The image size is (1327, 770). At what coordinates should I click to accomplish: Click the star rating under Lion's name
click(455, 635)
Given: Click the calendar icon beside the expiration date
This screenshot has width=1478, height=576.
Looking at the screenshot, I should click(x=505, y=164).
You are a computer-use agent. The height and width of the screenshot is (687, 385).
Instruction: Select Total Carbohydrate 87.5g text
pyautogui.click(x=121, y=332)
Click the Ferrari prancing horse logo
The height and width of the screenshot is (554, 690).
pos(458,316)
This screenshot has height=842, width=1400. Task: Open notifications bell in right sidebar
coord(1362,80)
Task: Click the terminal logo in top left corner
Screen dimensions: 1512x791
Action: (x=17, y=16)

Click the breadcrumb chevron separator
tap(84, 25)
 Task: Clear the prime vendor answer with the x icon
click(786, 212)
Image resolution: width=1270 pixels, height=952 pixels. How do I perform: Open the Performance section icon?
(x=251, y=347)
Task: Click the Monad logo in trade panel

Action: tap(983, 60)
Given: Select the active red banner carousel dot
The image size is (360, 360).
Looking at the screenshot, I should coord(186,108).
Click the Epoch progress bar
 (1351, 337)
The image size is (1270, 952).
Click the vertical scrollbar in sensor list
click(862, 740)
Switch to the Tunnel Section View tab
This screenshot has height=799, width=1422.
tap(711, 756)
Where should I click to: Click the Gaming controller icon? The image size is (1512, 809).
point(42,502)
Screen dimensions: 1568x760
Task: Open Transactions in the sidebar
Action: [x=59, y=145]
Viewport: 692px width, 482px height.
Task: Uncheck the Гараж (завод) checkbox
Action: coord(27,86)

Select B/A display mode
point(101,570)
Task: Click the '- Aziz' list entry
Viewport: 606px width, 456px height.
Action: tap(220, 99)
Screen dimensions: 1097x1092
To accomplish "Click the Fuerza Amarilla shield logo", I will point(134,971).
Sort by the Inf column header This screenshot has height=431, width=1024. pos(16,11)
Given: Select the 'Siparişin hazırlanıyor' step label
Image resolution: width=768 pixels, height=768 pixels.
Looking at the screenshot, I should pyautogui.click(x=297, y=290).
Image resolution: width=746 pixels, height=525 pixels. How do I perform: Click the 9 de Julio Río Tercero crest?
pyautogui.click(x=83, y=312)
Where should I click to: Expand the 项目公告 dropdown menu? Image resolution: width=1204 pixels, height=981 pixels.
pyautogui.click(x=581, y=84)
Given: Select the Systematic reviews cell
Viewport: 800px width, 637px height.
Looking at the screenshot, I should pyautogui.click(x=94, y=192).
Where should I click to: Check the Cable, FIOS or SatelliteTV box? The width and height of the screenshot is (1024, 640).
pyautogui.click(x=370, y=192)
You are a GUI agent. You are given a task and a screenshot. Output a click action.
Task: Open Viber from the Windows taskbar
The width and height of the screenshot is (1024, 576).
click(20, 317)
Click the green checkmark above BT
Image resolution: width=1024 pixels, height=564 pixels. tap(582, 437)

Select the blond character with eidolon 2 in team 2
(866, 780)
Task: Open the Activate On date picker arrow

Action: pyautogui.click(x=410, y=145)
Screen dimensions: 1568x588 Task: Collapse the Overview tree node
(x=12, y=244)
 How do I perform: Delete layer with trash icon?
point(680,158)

◇ ◇ ◇ ◇ ◇

* What needs to be done
Can you rewrite all of the entries above so that "Where should I click to" becomes "Where do I click to" each time it appears, with everything else left unchanged?

* Answer
The image size is (1327, 770). At what coordinates should I click to accomplish: Click the star rating under Lion's name
click(455, 635)
Given: Click the calendar icon beside the expiration date
This screenshot has width=1478, height=576.
Looking at the screenshot, I should click(x=505, y=164).
You are a computer-use agent. The height and width of the screenshot is (687, 385).
Instruction: Select Total Carbohydrate 87.5g text
pyautogui.click(x=121, y=332)
Click the Ferrari prancing horse logo
The height and width of the screenshot is (554, 690).
pos(458,316)
This screenshot has height=842, width=1400. Task: Open notifications bell in right sidebar
coord(1362,80)
Task: Click the terminal logo in top left corner
Screen dimensions: 1512x791
Action: (x=17, y=16)

Click the breadcrumb chevron separator
tap(84, 25)
 Task: Clear the prime vendor answer with the x icon
click(786, 212)
Image resolution: width=1270 pixels, height=952 pixels. How do I perform: Open the Performance section icon?
(x=251, y=347)
Task: Click the Monad logo in trade panel

Action: tap(983, 60)
Given: Select the active red banner carousel dot
The image size is (360, 360).
Looking at the screenshot, I should coord(186,108).
Click the Epoch progress bar
 (1351, 337)
The image size is (1270, 952).
Click the vertical scrollbar in sensor list
click(862, 740)
Switch to the Tunnel Section View tab
This screenshot has height=799, width=1422.
tap(711, 756)
Where do I click to: Click the Gaming controller icon? The image size is (1512, 809).
point(42,502)
Screen dimensions: 1568x760
Task: Open Transactions in the sidebar
Action: [x=59, y=145]
Viewport: 692px width, 482px height.
Task: Uncheck the Гараж (завод) checkbox
Action: coord(27,86)

Select B/A display mode
point(101,570)
Task: Click the '- Aziz' list entry
Viewport: 606px width, 456px height.
Action: tap(220, 99)
Screen dimensions: 1097x1092
To accomplish "Click the Fuerza Amarilla shield logo", I will point(134,971).
Sort by the Inf column header This screenshot has height=431, width=1024. pos(16,11)
Given: Select the 'Siparişin hazırlanıyor' step label
Image resolution: width=768 pixels, height=768 pixels.
Looking at the screenshot, I should pyautogui.click(x=297, y=290).
Image resolution: width=746 pixels, height=525 pixels. How do I perform: Click the 9 de Julio Río Tercero crest?
pyautogui.click(x=83, y=312)
Where do I click to: Expand the 项目公告 dropdown menu? Image resolution: width=1204 pixels, height=981 pixels.
pyautogui.click(x=581, y=84)
Given: Select the Systematic reviews cell
Viewport: 800px width, 637px height.
Looking at the screenshot, I should pyautogui.click(x=94, y=192).
Where do I click to: Check the Cable, FIOS or SatelliteTV box? The width and height of the screenshot is (1024, 640).
pyautogui.click(x=370, y=192)
You are a GUI agent. You are given a task and a screenshot. Output a click action.
Task: Open Viber from the Windows taskbar
The width and height of the screenshot is (1024, 576).
click(20, 317)
Click the green checkmark above BT
Image resolution: width=1024 pixels, height=564 pixels. tap(582, 437)

Select the blond character with eidolon 2 in team 2
(866, 780)
Task: Open the Activate On date picker arrow

Action: pyautogui.click(x=410, y=145)
Screen dimensions: 1568x588 Task: Collapse the Overview tree node
(x=12, y=244)
 How do I perform: Delete layer with trash icon?
point(680,158)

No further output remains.